WEDNESDAY. OCTOBER, 28, 1987 7:30 p.m. McKenna Auditorium
The Rose Institute and John Brown Cook Association are hosting California's Gov. George Deukmejian on Wednesday, October 28. Students are welcome to attend Governor Deukmejian's address at 7:30 p.m. in McKenna Auditorium. Deukmejian, who was re-elected in 1986, has served as California's governor since 1983.
During his tenure Deukmejian has eliminated California's $1.5 billion budget deficit without increasing general taxation. He has also led initiatives that resulted in teaching the basics in education and in a crackdown on crime, including the appointment of "common sense" judges to California's courts.
Deukmejian served as a legislator and attorney general prior to becoming governor. He graduated from Siena College and St. John's University School of Law.
SUNDAY, NOVEMBER 1, 1987 11:00 a.m.
Sunday of each month the Athenaeum offers a brunch for students, faculty, and other CMC-associated individuals. The second brunch of the school year is scheduled for Sunday, November 1, from 11:00 a.m. to 12:30 p.m. Early reservations are advised for this event as the first brunch "sold out." Due to the popularity of brunch, the event is only open to CMC-associated individuals (and one guest). All persons attending brunch, including guests, must have reservations.
40th ANNIVERSARY OF THE MARSHALL PLAN
Leadership of General Marshall
WEDNESDAY, NOVEMBER 4, 1987 4:00 p.m. Child's Lounge
The Origins and Achievements of the Marshall Plan
WEDNESDAY, NOVEMBER 4, 1987
Germany and the Marshall Plan
WEDNESDAY, NOVEMBER 4, 1987
To offset the economic and physical woes of Europe following World War II, the Marshall Plan was enacted 40 years ago. The plan resulted in America's giving Europe substantial aid to help the continent alleviate postwar problems of starvation and assist physical reconstruction.
On Wednesday, November 4, the Keck Center sponsors a one-day symposium honoring the 40th anniversary of the Marshall Plan.
The progran begins at 4:00 p.m. with a seminar featuring Dr. Forrest Pogue, the definitive biographer of Gen. George C. Marshall, who devised the Marshall Plan. The seminar, which focuses on the leadership of General Marshall, takes place in the Athenaeum's Child's Lounge.

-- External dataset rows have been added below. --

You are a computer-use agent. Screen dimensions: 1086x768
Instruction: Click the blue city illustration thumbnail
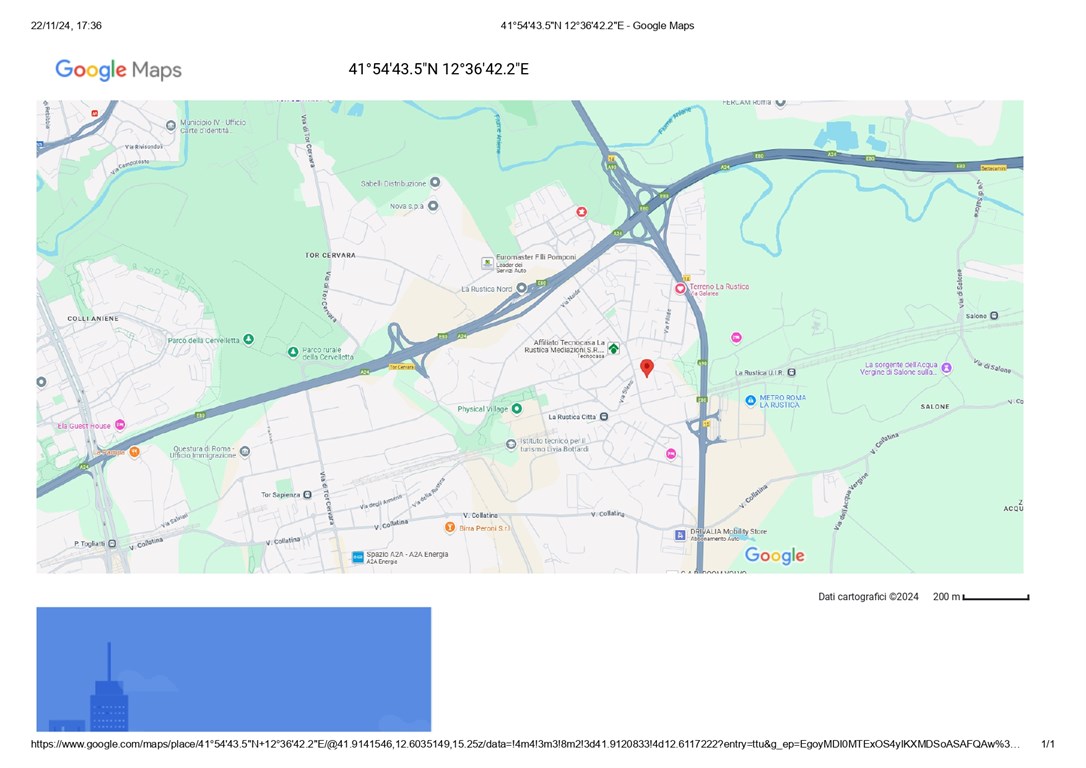[x=233, y=669]
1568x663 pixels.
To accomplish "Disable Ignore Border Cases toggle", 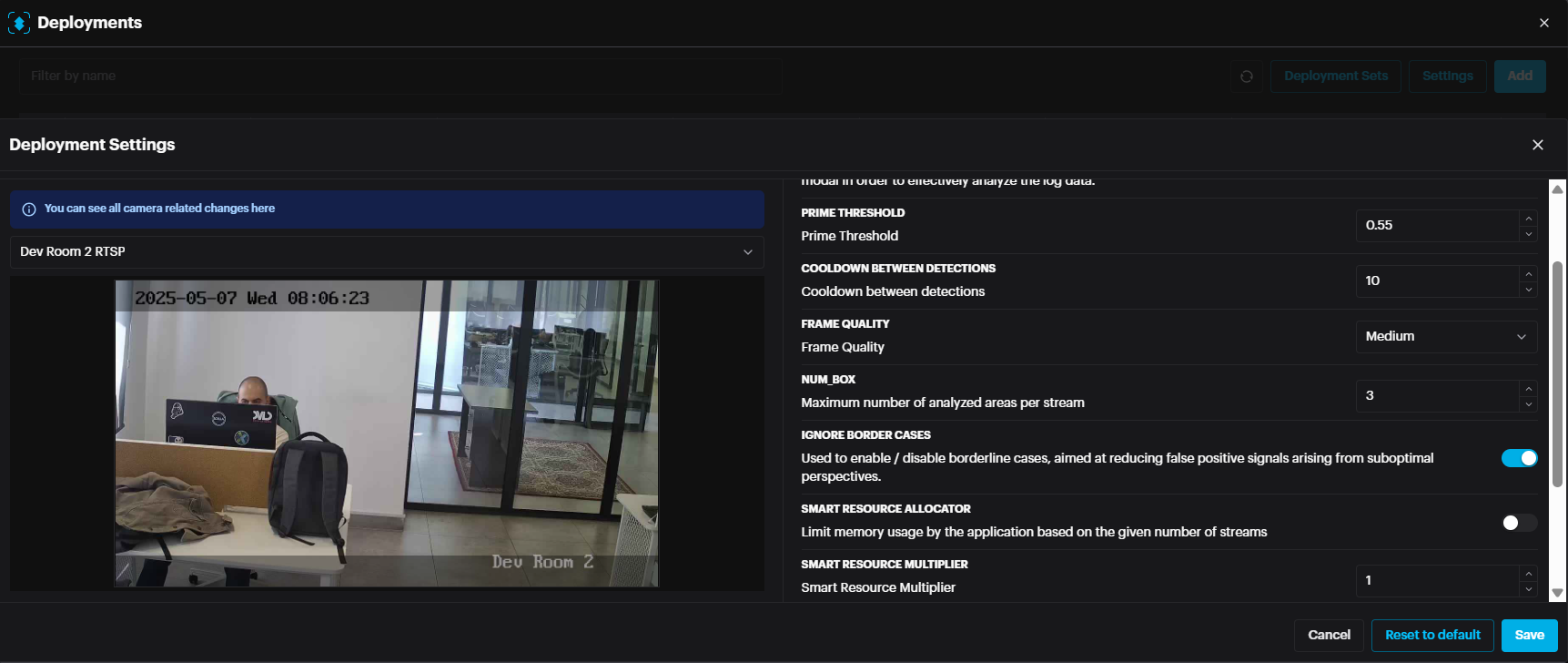I will coord(1519,458).
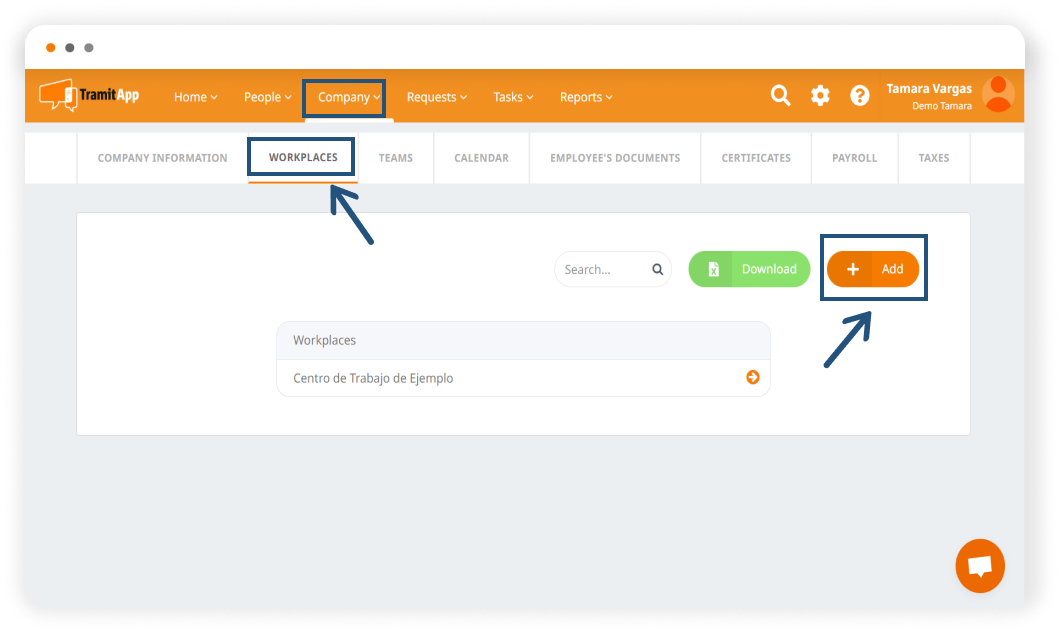Viewport: 1061px width, 633px height.
Task: Expand the Reports menu
Action: coord(586,97)
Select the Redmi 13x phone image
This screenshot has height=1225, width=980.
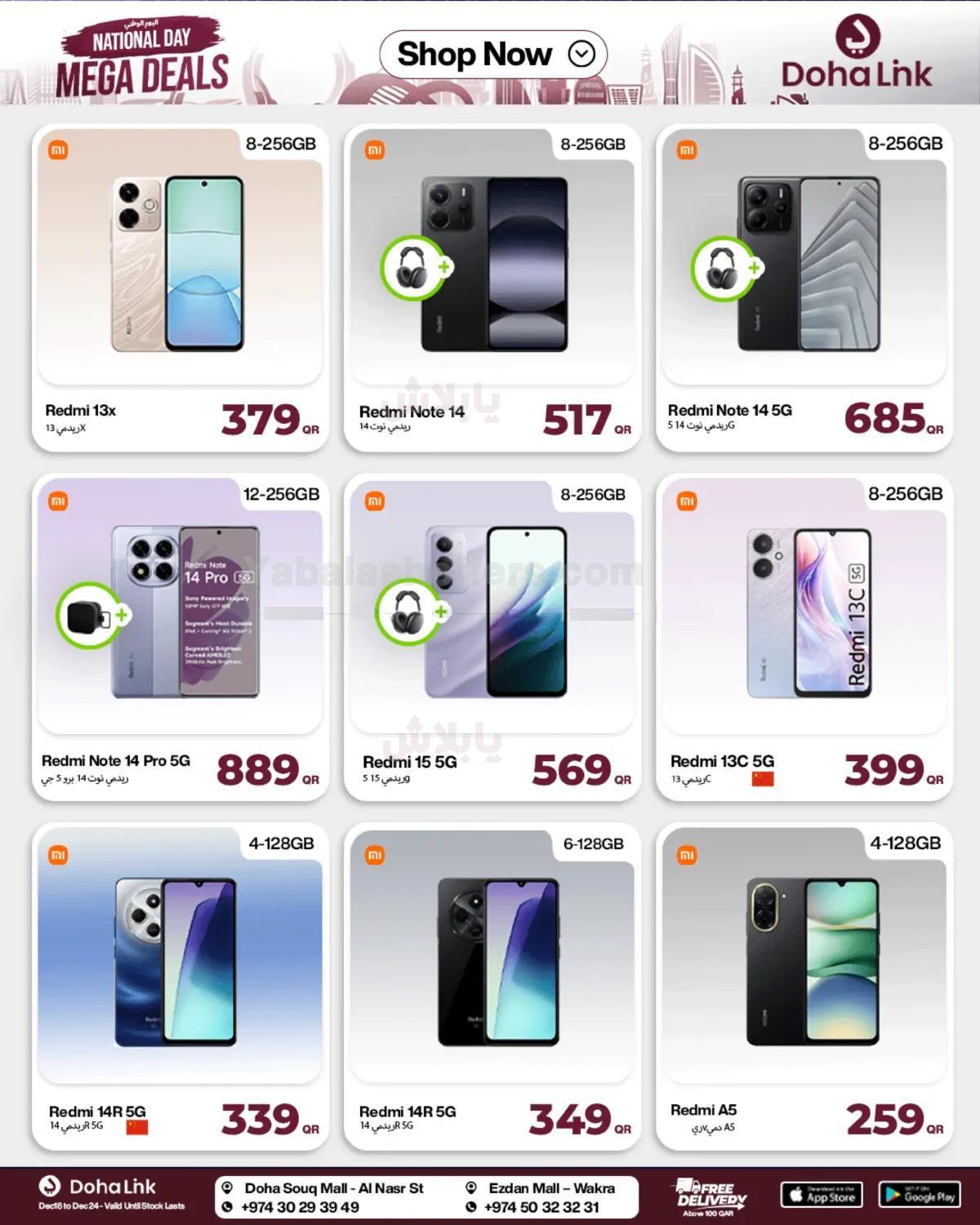click(x=177, y=265)
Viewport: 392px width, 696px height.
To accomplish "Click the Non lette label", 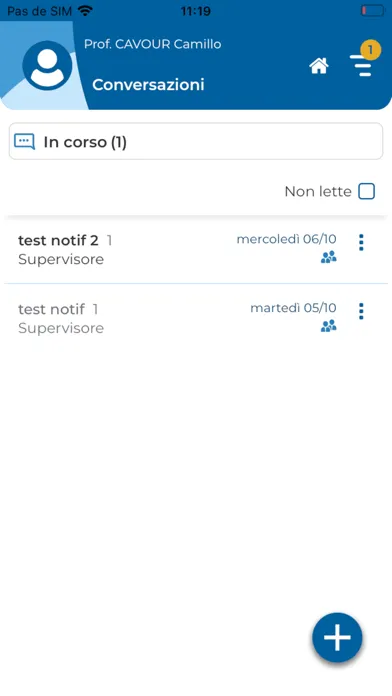I will click(x=318, y=191).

Following the seminar, the progmm continues with a reception and a dinner at the Athenaeum beginning at 5:30 p.m. After dinner Dr. Michael Hogan and Dr. John Gimbel speak about the Marshall Plan. Hogan's remarks are entitled "The Origins and Achievements of the Marshall Plan." Hogan is professor of history at Ohio State University; he recently published The Marshall Plan, America, Britain, and the Reconstruction of Western Europe, 1947-1952 (1987). Gimbel, professor of history emeritus at California State University, Humboldt, is the author of numerous works on the United States' relations with Germany. He speaks on "Germany and the Marshall Plan."
TUESDAY, DECEMBER 1, 1987
A special madrigal dinner is being offered for CMC students, faculty, and staff on Tuesday, December 1. The feast features live entertainment and a multi-course meal of medieval cuisine. Tickets for the event are limited. You are encouraged to sign up as soon as possible for the event because seating is on a first-come basis. The event costs $5.00 per CMC person, and $5.00 for one guest. Use the reservation coupon to sign up, and be sure to include your payment when turning in your reservations.
OTHER ATHENAEUM EVENTS
Aftenoon Tea. Tea and sweets are served daily during the weekdays in the Athenaeum library from 3:00-4:30 p.m.
Wednesday Lunch. Every Wednesday at noon, lunch is served in one of the Athenaeum's small dining rooms for students and faculty who wish to share a meal and engage in conversation. The lunch is an open forum, and reservations are not required.